TÜSİAD özerk gelir idaresi istedi
Abone olTÜSİAD vergi denetiminin siyasallaştığı şeklindeki görüş ve kaygıların yaygınlaştığını belirtti.
TÜSİAD AÇIKLAMASI:
Türk Sanayicileri ve İşadamları Derneği (TÜSİAD), ''siyasi iradeden
tam bağımsız, özerk bir gelir idaresi ve denetim uygulamalarının
tesisi''ni istedi.
TÜSİAD'dan yapılan yazılı açıklamada, ''yakın dönemde vergi
denetimi uygulamalarına ilişkin iş dünyasında artan kaygı ve
sıkıntılar üzerine açıklama yapıldığı'' belirtilerek, Türkiye'de
yıllardır, kayıt dışı ile mücadelenin gerektirdiği güçlü ve samimi
siyasi iradenin sergilenemediği ve oy kaygılarıyla kapsamlı bir
vergi reformu yapmaya, tam özerk ve etkili bir vergi idaresi
kurmaya bir türlü cesaret edilemediği öne sürüldü.
Özerk gelir idaresi ve vergi denetiminin amacının, vergi
politikasını vergi denetiminden ayırarak kayıt dışılığı ve vergi
kaybını engellemek olduğuna işaret edilen açıklamada, şu görüşlere
yer verildi:
''Oysa, mevcut denetim uygulamaları, zaten kayıt içinde çalışan ve
toplam vergi gelirlerinin önemli bir bölümünü ödeyen mükellefler
üzerine yoğunlaşarak kolaycı bir yaklaşımı yansıtmaktadır. 2006
yılında kurulan Büyük Mükellefler Vergi Dairesi'nin kuruluş amacı,
bu mükelleflere sunulacak hizmetlerin artırılması olduğu halde,
fiili uygulama, denetim üzerinde odaklanmış; içtihadı ve mevzuatı,
karinenin aksine ve özellikle büyük mükellef aleyhine zorlayan bir
anlayışa dönüşmüştür.
Toplam vergi tahsilatının büyük bir yüzdesini oluşturan, nispeten
az sayıdaki mükellef, hiç şüphesiz vergi denetiminden muaf
değildir; ancak vergi denetiminin yegane öznesi de olmamalıdır.
Kaldı ki, son zamanlarda vergi denetiminin siyasallaştığı ve
verilen cezaların mükellefi yok edercesine ölçüsüz bir anlayış ile
uygulandığı şeklindeki görüş ve kaygılar yaygınlaşmıştır.
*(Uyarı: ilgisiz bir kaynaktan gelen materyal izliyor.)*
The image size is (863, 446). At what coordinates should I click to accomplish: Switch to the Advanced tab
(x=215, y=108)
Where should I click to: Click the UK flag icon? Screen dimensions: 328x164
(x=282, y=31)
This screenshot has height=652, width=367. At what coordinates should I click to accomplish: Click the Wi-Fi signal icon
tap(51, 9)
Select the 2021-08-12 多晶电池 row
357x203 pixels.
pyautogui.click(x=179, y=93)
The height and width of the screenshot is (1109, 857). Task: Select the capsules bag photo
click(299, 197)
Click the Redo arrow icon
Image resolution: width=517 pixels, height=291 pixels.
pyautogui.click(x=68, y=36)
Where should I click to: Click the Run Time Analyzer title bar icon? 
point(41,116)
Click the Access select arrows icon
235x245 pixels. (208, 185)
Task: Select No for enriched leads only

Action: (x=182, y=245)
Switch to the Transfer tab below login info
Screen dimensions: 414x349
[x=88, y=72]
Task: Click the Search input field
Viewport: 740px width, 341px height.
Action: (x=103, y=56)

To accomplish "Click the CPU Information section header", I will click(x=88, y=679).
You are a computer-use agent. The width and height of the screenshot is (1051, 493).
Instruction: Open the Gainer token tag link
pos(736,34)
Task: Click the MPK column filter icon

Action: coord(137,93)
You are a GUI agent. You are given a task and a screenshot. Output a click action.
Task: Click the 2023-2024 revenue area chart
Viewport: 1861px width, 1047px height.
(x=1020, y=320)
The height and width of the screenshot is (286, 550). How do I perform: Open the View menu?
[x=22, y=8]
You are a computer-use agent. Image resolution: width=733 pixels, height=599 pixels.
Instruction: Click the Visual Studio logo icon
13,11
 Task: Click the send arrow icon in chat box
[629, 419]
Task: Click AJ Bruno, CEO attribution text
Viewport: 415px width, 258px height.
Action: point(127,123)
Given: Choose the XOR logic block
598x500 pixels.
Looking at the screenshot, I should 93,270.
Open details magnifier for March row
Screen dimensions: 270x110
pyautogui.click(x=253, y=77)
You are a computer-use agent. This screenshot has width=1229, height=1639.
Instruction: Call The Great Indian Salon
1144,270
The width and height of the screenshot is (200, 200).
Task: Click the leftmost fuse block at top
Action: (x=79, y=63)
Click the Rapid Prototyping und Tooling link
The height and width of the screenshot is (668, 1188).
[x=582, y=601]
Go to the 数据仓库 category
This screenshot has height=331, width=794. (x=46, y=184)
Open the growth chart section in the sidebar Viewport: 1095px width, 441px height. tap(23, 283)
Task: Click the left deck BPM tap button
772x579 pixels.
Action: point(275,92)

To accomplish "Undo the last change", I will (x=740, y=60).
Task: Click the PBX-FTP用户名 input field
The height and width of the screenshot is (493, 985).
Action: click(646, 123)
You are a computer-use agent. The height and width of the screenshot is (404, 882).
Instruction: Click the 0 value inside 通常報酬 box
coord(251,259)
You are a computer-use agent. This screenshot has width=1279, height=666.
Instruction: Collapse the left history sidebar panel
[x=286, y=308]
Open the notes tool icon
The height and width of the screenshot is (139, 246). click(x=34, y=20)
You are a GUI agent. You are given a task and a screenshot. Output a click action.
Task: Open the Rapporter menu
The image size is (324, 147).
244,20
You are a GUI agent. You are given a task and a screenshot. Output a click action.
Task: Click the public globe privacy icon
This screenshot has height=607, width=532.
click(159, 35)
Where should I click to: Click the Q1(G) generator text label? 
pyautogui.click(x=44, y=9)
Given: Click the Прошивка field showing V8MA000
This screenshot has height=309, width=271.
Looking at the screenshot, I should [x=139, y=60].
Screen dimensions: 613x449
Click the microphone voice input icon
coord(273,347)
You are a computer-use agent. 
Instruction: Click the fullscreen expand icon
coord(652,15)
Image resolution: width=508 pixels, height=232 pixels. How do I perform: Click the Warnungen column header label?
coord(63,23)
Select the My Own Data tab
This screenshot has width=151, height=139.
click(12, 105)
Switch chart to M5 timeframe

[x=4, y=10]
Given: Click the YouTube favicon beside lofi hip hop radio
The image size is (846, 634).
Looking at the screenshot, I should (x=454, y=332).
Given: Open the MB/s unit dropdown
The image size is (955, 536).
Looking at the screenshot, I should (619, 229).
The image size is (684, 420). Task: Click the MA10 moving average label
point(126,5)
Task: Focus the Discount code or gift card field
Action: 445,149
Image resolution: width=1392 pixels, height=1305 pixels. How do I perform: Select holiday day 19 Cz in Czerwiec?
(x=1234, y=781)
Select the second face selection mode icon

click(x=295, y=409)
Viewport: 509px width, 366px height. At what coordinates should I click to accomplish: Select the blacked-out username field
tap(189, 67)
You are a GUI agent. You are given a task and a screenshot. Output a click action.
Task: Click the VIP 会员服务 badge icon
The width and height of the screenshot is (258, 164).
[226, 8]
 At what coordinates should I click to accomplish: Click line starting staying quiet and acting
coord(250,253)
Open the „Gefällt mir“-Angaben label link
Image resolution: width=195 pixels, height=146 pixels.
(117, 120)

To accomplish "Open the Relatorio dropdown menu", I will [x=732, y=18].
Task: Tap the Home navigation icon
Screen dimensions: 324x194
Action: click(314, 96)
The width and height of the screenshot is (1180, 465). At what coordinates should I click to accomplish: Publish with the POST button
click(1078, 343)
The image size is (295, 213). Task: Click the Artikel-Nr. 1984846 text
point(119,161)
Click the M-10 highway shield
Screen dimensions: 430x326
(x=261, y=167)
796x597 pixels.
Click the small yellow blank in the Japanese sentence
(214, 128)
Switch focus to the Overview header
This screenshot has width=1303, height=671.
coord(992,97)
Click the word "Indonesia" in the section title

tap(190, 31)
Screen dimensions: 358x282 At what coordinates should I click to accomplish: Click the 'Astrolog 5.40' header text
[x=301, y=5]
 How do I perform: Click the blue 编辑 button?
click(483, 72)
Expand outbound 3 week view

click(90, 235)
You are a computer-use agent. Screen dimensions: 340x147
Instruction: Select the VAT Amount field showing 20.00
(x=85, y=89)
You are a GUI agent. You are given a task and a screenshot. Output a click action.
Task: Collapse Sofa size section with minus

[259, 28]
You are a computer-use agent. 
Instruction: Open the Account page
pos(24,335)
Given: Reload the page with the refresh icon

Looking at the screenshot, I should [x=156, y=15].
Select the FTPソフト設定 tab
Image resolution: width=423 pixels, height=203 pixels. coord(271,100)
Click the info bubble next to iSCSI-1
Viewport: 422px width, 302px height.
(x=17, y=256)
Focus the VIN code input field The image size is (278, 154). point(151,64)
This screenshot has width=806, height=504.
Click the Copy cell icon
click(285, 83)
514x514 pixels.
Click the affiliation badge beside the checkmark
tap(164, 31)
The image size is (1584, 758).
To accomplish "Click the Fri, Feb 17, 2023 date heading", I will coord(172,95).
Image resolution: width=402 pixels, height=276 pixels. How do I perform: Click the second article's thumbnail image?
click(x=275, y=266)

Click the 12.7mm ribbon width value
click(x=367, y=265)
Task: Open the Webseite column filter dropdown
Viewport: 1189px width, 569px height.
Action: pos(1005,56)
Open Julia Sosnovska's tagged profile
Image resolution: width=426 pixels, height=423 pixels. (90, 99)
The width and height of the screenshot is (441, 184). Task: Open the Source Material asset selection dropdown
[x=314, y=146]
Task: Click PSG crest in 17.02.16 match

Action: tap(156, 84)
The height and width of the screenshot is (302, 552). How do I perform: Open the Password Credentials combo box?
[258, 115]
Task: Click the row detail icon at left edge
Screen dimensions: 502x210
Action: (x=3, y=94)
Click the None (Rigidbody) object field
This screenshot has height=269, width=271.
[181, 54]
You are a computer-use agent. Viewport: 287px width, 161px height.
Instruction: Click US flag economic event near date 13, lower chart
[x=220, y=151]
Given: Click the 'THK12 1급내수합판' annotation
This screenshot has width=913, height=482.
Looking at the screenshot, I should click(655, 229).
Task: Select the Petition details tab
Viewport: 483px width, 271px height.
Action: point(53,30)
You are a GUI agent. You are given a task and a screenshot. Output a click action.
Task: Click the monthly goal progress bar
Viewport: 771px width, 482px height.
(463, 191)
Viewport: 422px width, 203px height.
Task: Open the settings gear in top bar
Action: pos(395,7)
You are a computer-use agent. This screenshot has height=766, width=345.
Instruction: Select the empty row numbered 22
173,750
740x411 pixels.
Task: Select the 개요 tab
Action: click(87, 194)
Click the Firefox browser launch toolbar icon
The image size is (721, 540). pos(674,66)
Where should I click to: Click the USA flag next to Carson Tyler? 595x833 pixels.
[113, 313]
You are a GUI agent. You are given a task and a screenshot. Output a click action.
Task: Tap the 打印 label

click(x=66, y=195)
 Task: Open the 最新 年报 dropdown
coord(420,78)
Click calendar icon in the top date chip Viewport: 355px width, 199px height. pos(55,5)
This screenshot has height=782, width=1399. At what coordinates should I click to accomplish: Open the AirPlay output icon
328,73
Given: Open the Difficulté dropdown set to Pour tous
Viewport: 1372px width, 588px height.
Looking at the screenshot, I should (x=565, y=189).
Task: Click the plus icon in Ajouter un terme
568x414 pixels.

Mükelleflerin, vergi idaresinin tarafsızlığına ve tüm mükelleflere
eşitlik ve hakkaniyet ölçülerinde yaklaştığına olan inancının
güçlendirilmesi şarttır.''
''MÜKELLEF MAHREMİYETİNE GEREKLİ ÖZEN
GÖSTERİLMELİ''
İçtihadın ve mevzuatın yoruma açık noktaların zorlanması sonucu
hazırlanan denetim raporlarına bağlı olarak açılan davaların
genellikle mükellef lehine düştüğü ifade edilen açıklamada, sonuçta
hem idare, hem mükellef, hem de ilgili ihtisas mahkemesi için
önemli zaman, kaynak ve itibar kayıplarının söz konusu olduğu
vurgulandı.
Açıklamada, az sayıdaki kayıtlı büyük mükellefin henüz
sonuçlandırılmamış denetim sürecinde mükellef mahremiyetine gerekli
özenin gösterilmesi gerektiği belirtilerek, şunlar kaydedildi:
''Kayıt dışı ekonominin büyüklüğünün, yüzde 40 gibi çağdaş
ekonomiler ölçütünde kabul edilemez bir düzeye ulaştığı Türkiye'de,
mevcut kayıtlı kesimin üzerindeki denetimin giderek daha da
artırılmasının, sistemin temel problemi olan vergi tabanının
genişletilmesi ihtiyacına ve son dönemlerde kontrolsüz artan bütçe
açıklarının kapatılmasına katkı sağlaması mümkün değildir.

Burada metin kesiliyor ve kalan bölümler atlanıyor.